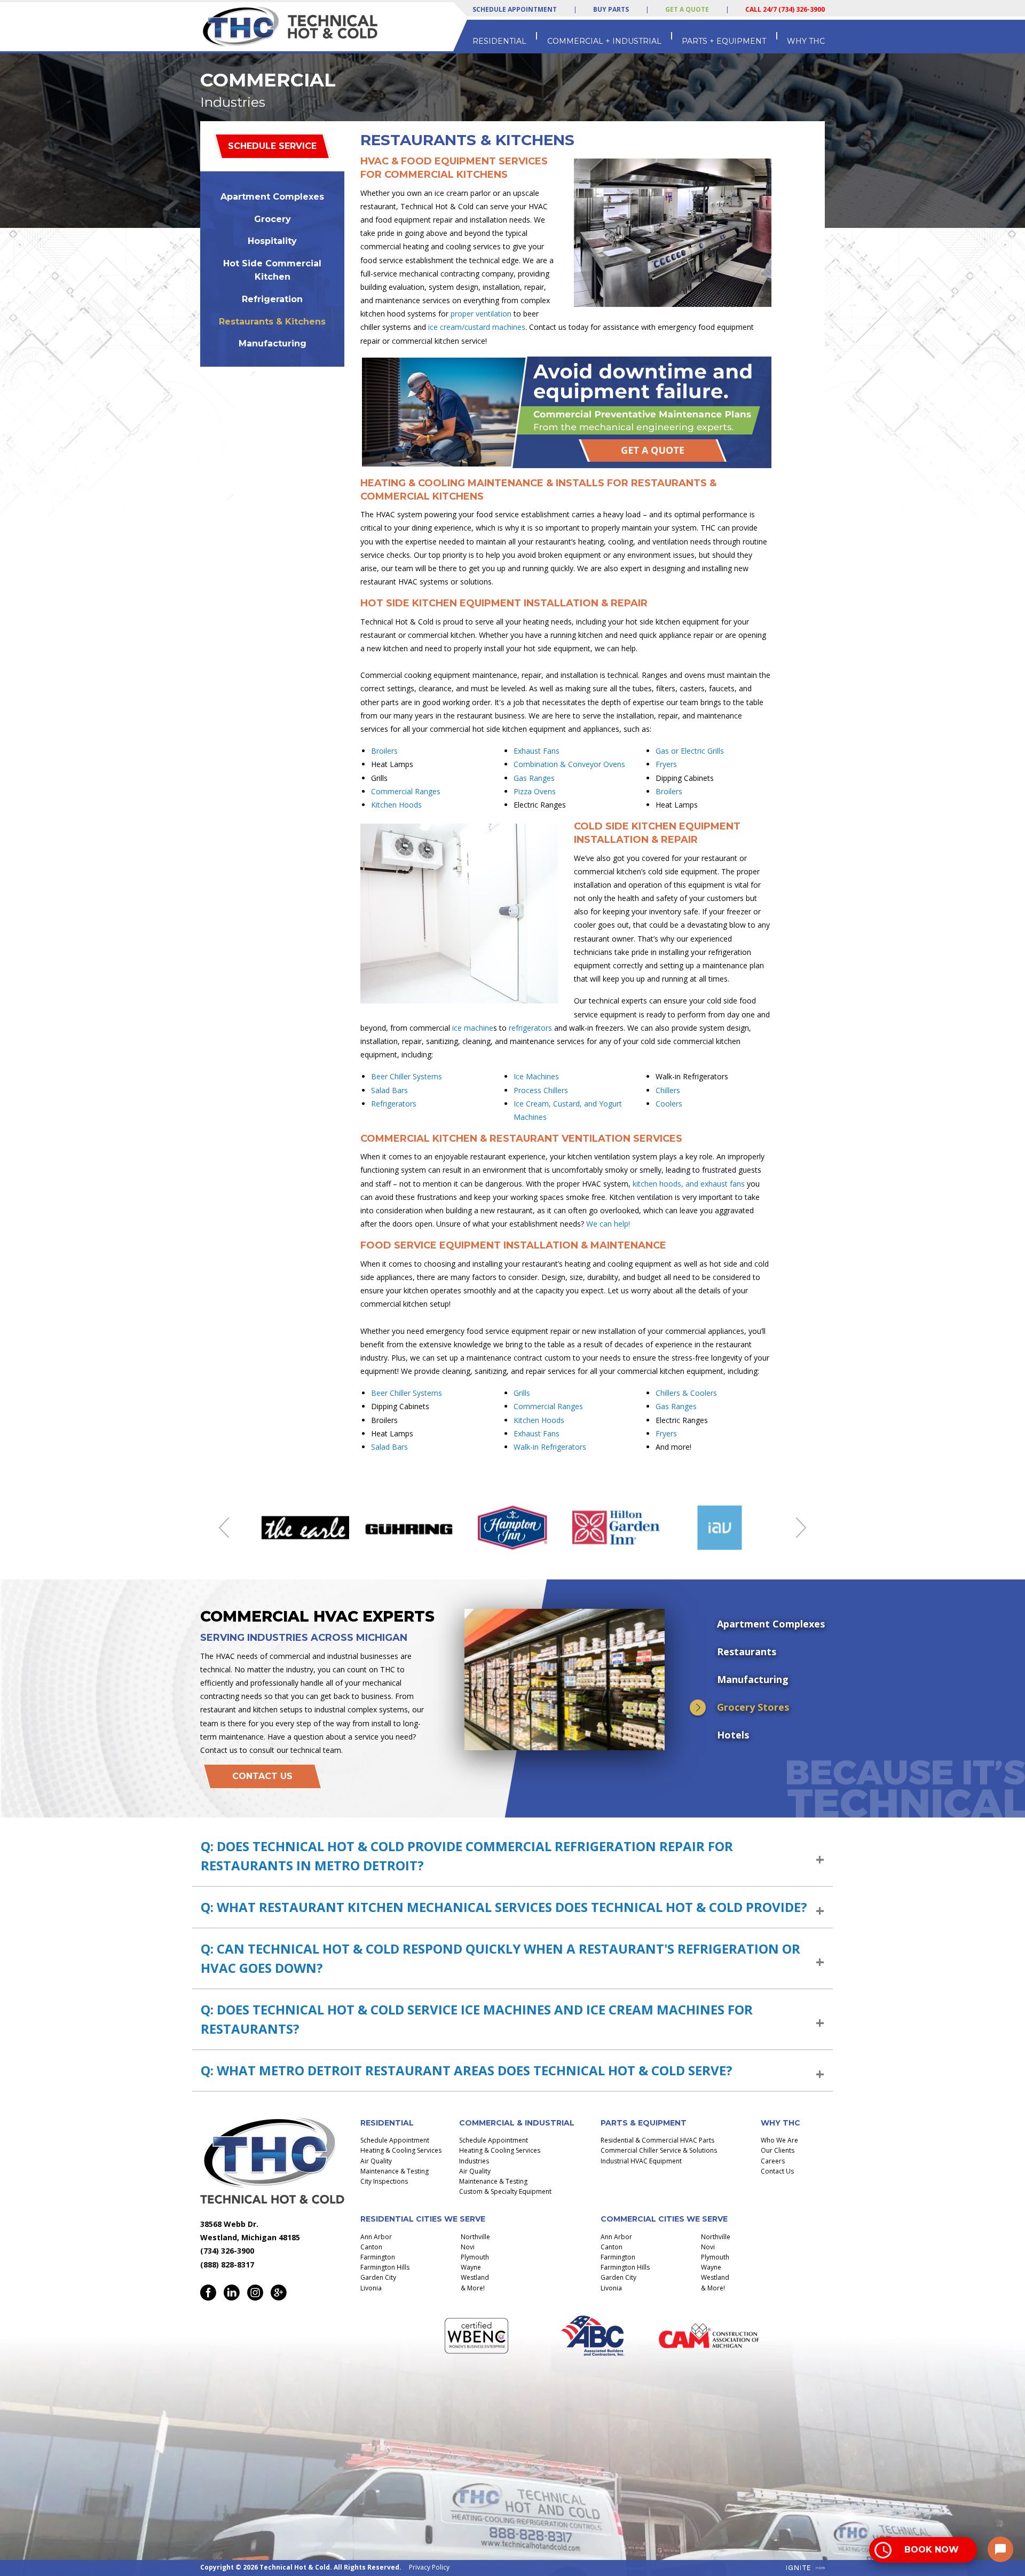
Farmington (377, 2257)
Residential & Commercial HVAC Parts (657, 2140)
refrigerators (530, 1028)
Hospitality (272, 241)
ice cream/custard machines (476, 327)
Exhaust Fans (536, 751)
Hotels (733, 1734)
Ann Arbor (376, 2236)
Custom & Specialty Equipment (505, 2191)
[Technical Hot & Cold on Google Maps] (279, 2293)
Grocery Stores (753, 1707)
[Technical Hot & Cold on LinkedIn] (232, 2293)
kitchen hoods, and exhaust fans (689, 1184)
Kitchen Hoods (396, 805)
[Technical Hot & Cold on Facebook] (208, 2293)
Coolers (669, 1104)
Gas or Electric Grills (690, 751)
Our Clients (777, 2150)
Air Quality (376, 2161)
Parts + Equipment (724, 41)
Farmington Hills (384, 2267)
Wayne (471, 2267)
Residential (499, 41)
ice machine (472, 1028)
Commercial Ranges (405, 791)
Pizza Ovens (535, 791)
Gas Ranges (534, 778)
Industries (474, 2161)
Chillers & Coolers (686, 1393)
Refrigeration (272, 299)
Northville (475, 2236)
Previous (224, 1528)
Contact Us (262, 1776)
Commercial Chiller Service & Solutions (659, 2150)
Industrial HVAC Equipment (641, 2161)
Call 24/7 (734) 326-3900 (785, 9)
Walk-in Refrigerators (550, 1447)
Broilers (384, 751)
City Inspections (384, 2181)
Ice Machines (536, 1076)
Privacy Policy (429, 2567)
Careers (773, 2161)
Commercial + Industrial (604, 41)
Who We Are (779, 2140)
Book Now (931, 2550)
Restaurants (746, 1651)
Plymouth (475, 2257)
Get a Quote (687, 9)
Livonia (371, 2288)
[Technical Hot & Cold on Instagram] (255, 2293)
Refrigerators (393, 1104)
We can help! (608, 1224)
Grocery (272, 219)
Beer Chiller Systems (406, 1076)
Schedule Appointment (514, 9)
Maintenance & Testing (394, 2171)
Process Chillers (541, 1090)
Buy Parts (611, 9)
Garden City (378, 2277)
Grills (522, 1393)
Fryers (666, 764)
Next (801, 1528)
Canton (371, 2246)
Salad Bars (389, 1090)
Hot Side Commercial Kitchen (272, 270)
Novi (468, 2246)
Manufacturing (272, 343)
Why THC (806, 41)
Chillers (668, 1090)
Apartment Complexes (272, 197)
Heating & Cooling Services (400, 2150)
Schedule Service (272, 146)
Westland (475, 2277)
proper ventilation (481, 314)
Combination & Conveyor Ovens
______
(Task directions): Would you copy each line above exactly as given, dropping any images?

(Task output):
Farmington (377, 2257)
Residential & Commercial HVAC Parts (657, 2140)
refrigerators (530, 1028)
Hospitality (272, 241)
ice cream/custard machines (476, 327)
Exhaust Fans (536, 751)
Hotels (733, 1734)
Ann Arbor (376, 2236)
Custom & Specialty Equipment (505, 2191)
[Technical Hot & Cold on Google Maps] (279, 2293)
Grocery Stores (753, 1707)
[Technical Hot & Cold on LinkedIn] (232, 2293)
kitchen hoods, and exhaust fans (689, 1184)
Kitchen Hoods (396, 805)
[Technical Hot & Cold on Facebook] (208, 2293)
Coolers (669, 1104)
Gas or Electric Grills (690, 751)
Our Clients (777, 2150)
Air Quality (376, 2161)
Parts + Equipment (724, 41)
Farmington Hills (384, 2267)
Wayne (471, 2267)
Residential (499, 41)
ice machine (472, 1028)
Commercial Ranges (405, 791)
Pizza Ovens (535, 791)
Gas Ranges (534, 778)
Industries (474, 2161)
Chillers & Coolers (686, 1393)
Refrigeration (272, 299)
Northville (475, 2236)
Previous (224, 1528)
Contact Us (262, 1776)
Commercial Chiller Service & Solutions (659, 2150)
Industrial HVAC Equipment (641, 2161)
Call 24/7 (734) 326-3900 (785, 9)
Walk-in Refrigerators (550, 1447)
Broilers (384, 751)
City Inspections (384, 2181)
Ice Machines (536, 1076)
Privacy Policy (429, 2567)
Careers (773, 2161)
Commercial + Industrial (604, 41)
Who We Are (779, 2140)
Book Now (931, 2550)
Restaurants (746, 1651)
Plymouth (475, 2257)
Get a Quote (687, 9)
Livonia (371, 2288)
[Technical Hot & Cold on Instagram] (255, 2293)
Refrigerators (393, 1104)
We can help! (608, 1224)
Grocery (272, 219)
Beer Chiller Systems (406, 1076)
Schedule Appointment (514, 9)
Maintenance & Testing (394, 2171)
Process Chillers (541, 1090)
Buy Parts (611, 9)
Garden City (378, 2277)
Grills (522, 1393)
Fryers (666, 764)
Next (801, 1528)
Canton (371, 2246)
Salad Bars (389, 1090)
Hot Side Commercial Kitchen (272, 270)
Novi (468, 2246)
Manufacturing (272, 343)
Why THC (806, 41)
Chillers (668, 1090)
Apartment Complexes (272, 197)
Heating & Cooling Services (400, 2150)
Schedule Service (272, 146)
Westland (475, 2277)
proper ventilation (481, 314)
Combination & Conveyor Ovens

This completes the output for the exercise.